Let’s look at the resulting data sets when you apply those filters to compare them:
## # A tibble: 24 × 1
## wt
## <dbl>
## 1 1.19
## 2 1.31
## 3 1.57
## 4 1.62
## 5 1.45
## 6 1.70
## 7 1.72
## 8 2.39
## 9 2.47
## 10 2.43
## # ℹ 14 more rows
The resulting table does not include any cars that weigh between
1.4613636 and 1.5636364. But if you use
data %>% filter(wt > 1.4613636 | wt < 1.5636364)
…
## # A tibble: 29 × 1
## wt
## <dbl>
## 1 1.19
## 2 1.31
## 3 1.46
## 4 1.56
## 5 1.57
## 6 1.62
## 7 1.45
## 8 1.56
## 9 1.56
## 10 1.70
## # ℹ 19 more rows
… cars that weigh between 1.4613636 and 1.5636364 are still included!
But why? The filter()
function always keeps cases based on the
criteria that you provide.
In plain English, my solution code says the following: Take my dataset “data” and keep only those cases where the weight variable wt is less than 1.4613636 OR larger than 1.5636364. Put differently, the solution code says: Delete all cases that are greater than 1.4613636 but are also less than 1.5636364.
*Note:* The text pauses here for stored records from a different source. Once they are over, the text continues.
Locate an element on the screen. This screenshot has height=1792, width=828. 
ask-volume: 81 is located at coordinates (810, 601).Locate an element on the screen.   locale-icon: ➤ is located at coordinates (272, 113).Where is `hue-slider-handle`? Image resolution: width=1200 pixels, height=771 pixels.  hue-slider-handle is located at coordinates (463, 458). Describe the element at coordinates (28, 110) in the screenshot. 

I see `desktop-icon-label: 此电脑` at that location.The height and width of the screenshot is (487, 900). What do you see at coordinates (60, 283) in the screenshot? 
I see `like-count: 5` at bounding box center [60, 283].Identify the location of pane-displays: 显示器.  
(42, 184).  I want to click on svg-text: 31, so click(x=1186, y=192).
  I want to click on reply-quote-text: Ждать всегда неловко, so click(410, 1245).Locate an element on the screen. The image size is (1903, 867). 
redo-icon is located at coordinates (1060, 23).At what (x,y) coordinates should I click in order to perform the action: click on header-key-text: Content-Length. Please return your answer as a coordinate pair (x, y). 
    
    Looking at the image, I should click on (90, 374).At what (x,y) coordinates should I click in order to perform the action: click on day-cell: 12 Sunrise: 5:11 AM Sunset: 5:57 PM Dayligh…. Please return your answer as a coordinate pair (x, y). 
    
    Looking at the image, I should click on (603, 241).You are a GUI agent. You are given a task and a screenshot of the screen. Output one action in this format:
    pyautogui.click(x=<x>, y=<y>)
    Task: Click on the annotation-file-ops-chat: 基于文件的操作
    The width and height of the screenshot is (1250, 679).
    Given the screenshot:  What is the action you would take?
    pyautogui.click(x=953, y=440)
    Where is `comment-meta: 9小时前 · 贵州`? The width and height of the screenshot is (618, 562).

The wrong code, on the other hand, says: Take my dataset “data” and keep only those cases where the weight variable wt is greater than 1.4613636 OR smaller than 1.5636364. This is ALL the data because all your cases will be greater than 1.4613636 OR smaller than 1.5636364. You are not excluding any cars.